::: Data for the task

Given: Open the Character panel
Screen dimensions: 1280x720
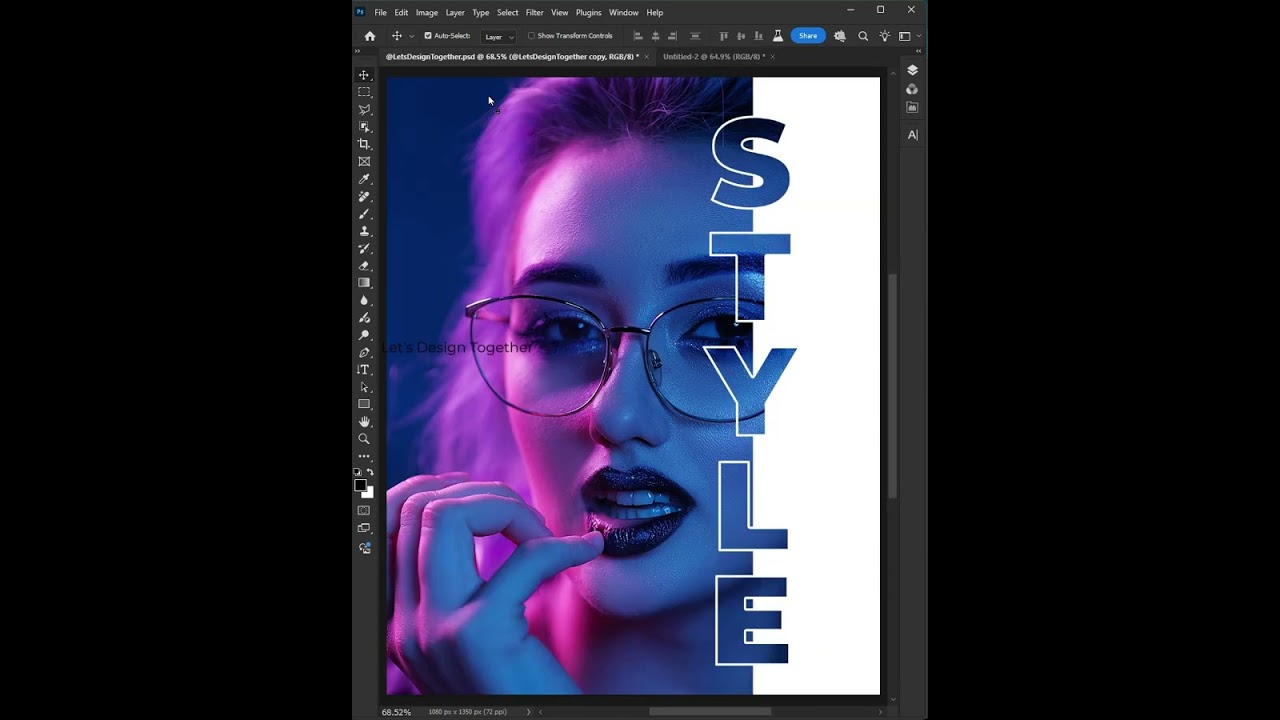Looking at the screenshot, I should point(911,134).
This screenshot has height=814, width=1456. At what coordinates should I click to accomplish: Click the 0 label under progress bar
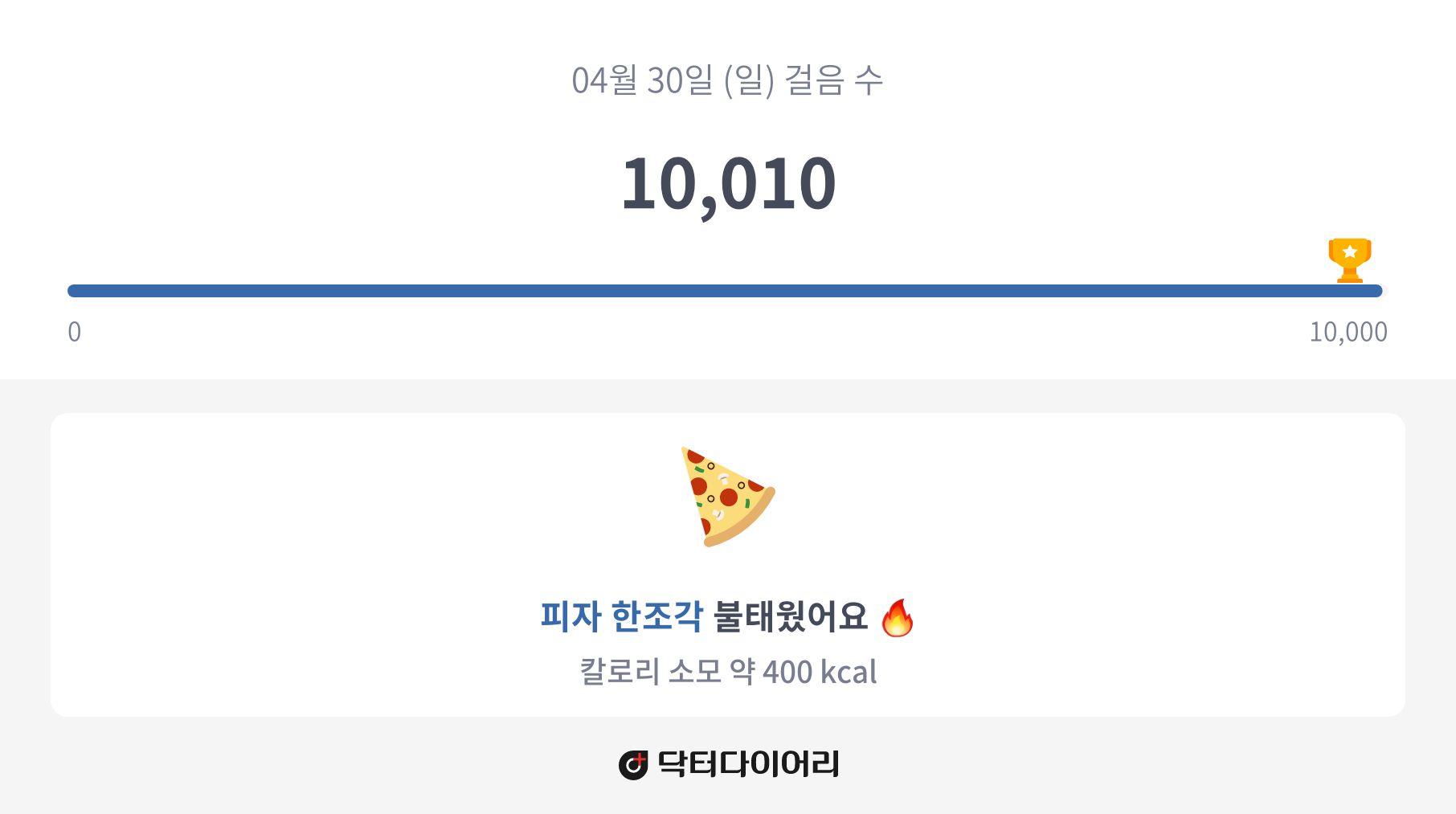74,332
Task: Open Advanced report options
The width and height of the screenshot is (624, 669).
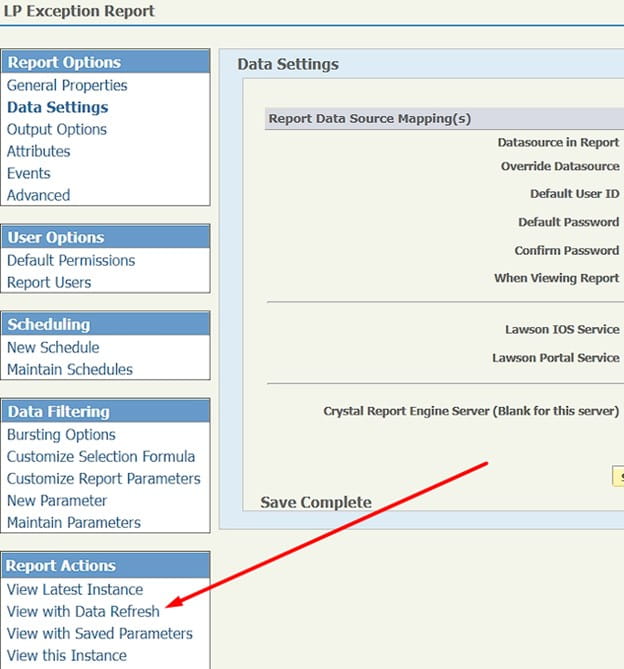Action: (x=39, y=196)
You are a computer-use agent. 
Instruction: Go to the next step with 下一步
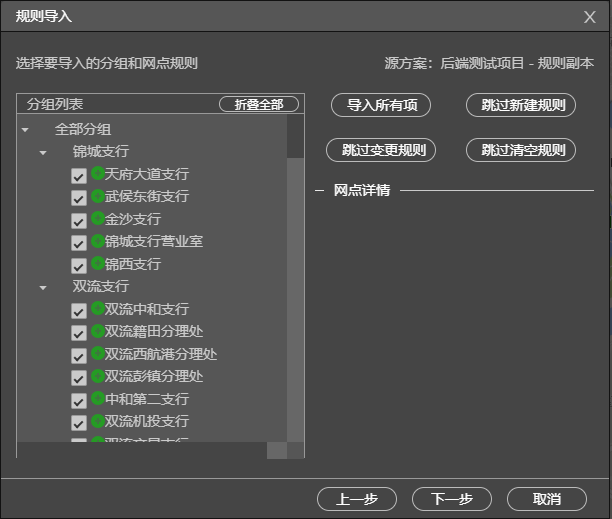[452, 499]
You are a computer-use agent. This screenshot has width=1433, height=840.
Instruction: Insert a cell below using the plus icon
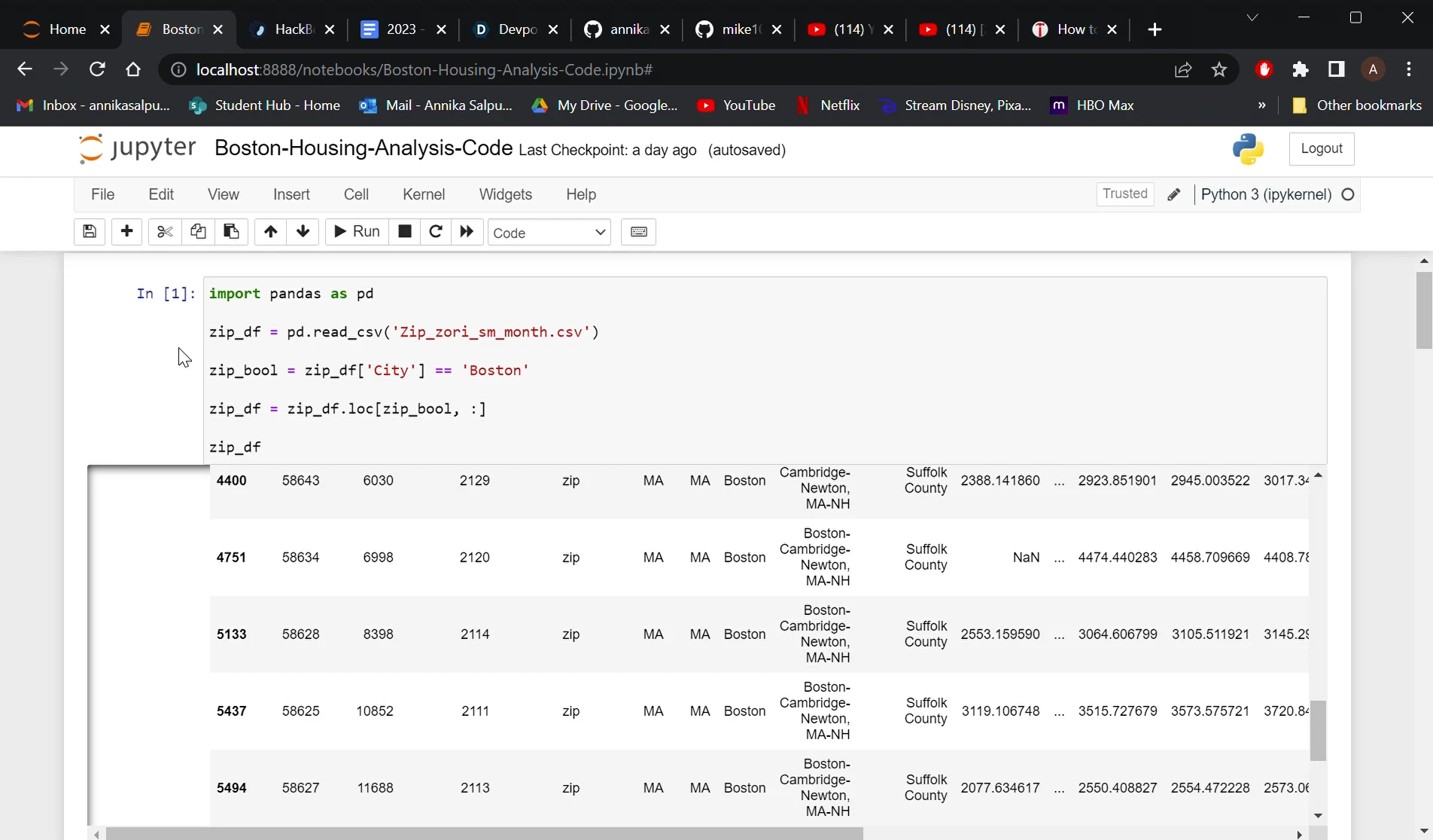pos(126,232)
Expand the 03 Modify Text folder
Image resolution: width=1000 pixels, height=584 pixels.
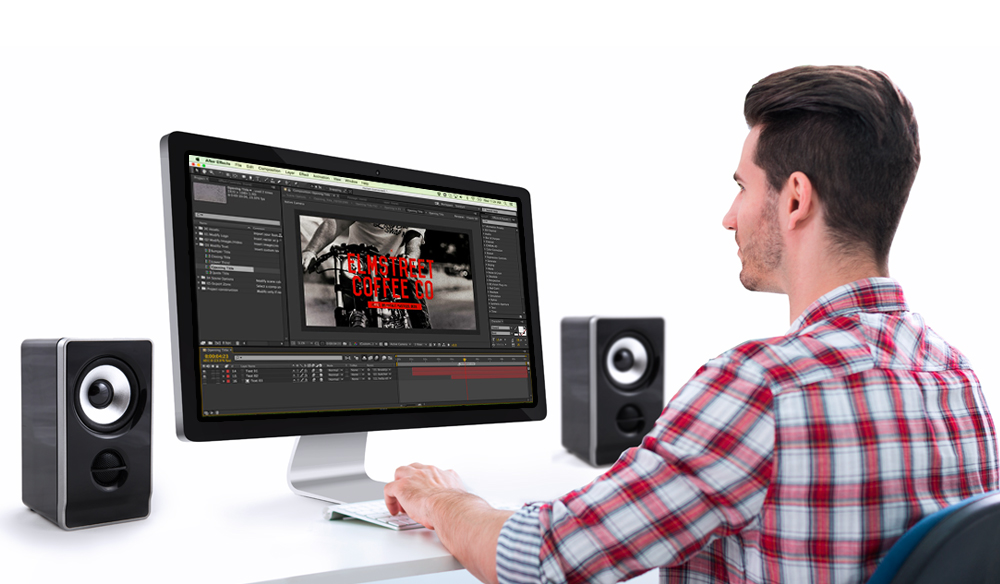click(x=198, y=244)
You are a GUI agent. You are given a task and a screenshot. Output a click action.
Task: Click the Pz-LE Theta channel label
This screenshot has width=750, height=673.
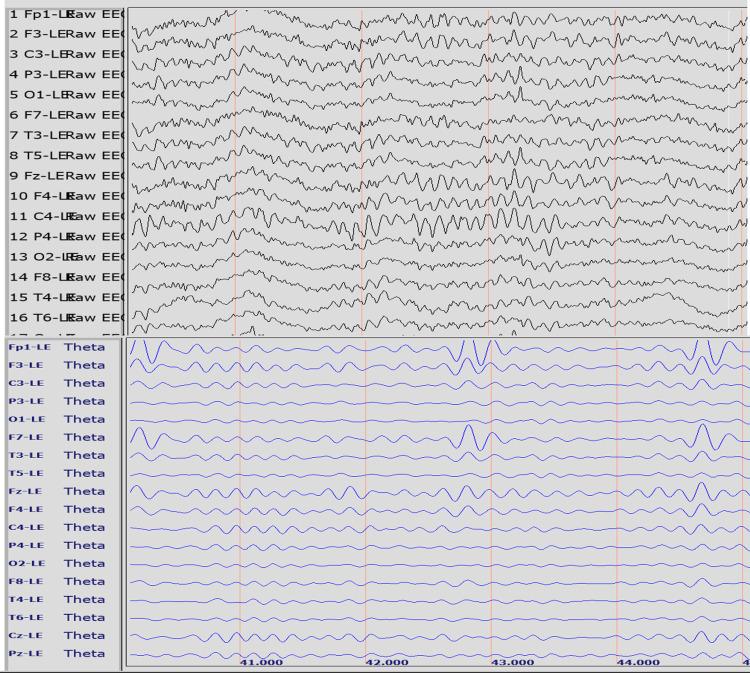click(56, 653)
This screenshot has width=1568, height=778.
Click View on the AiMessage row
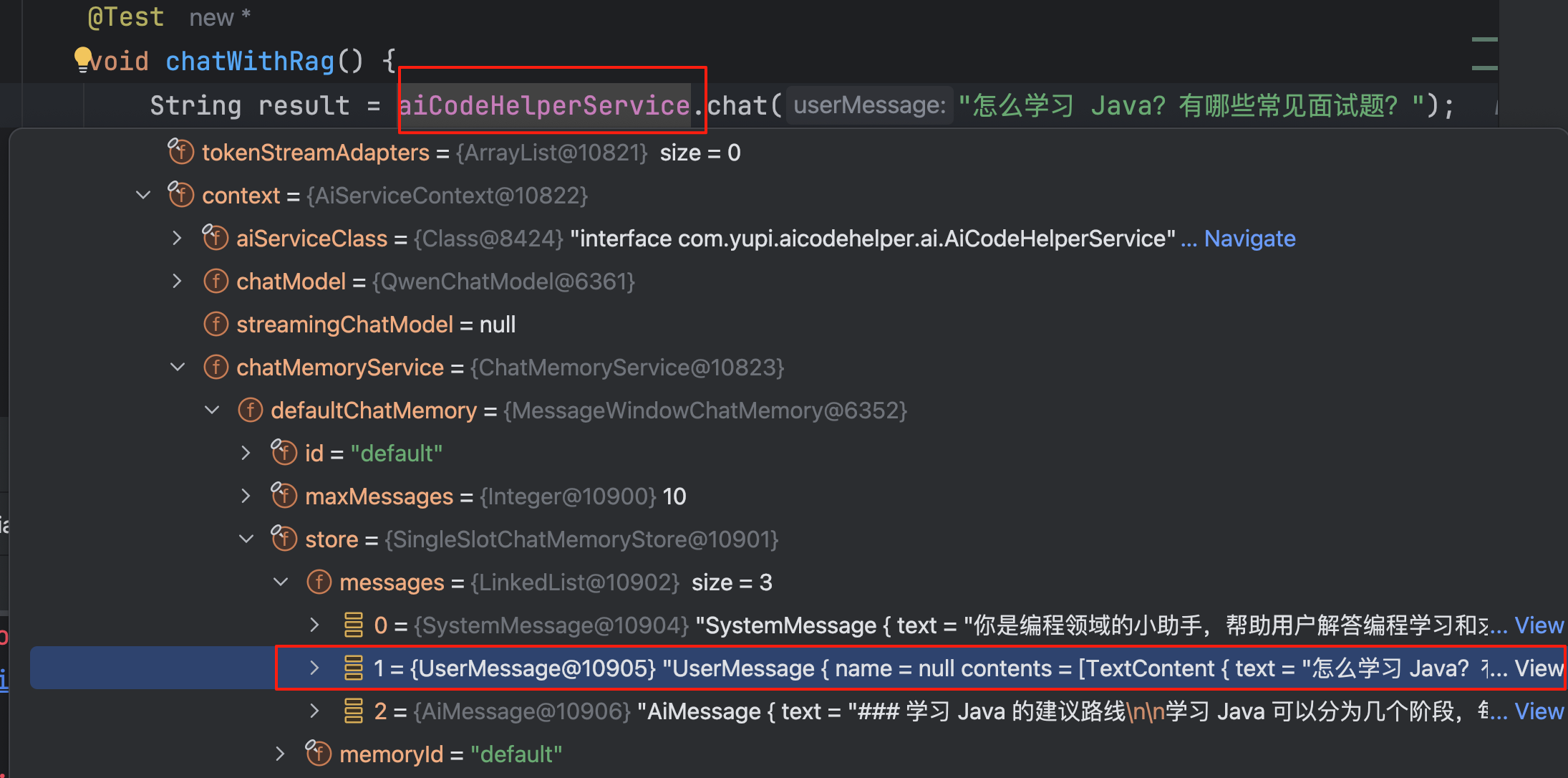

::::::

# Short task
Which lines of the listing contain the string "label"? Report each of them in full, counting only matches with the same capitalization.

# Result of this exercise
This screenshot has height=814, width=1456. At what coordinates should I click to accomplish: Click the 0 label under progress bar
Task: Click the Pz-LE Theta channel label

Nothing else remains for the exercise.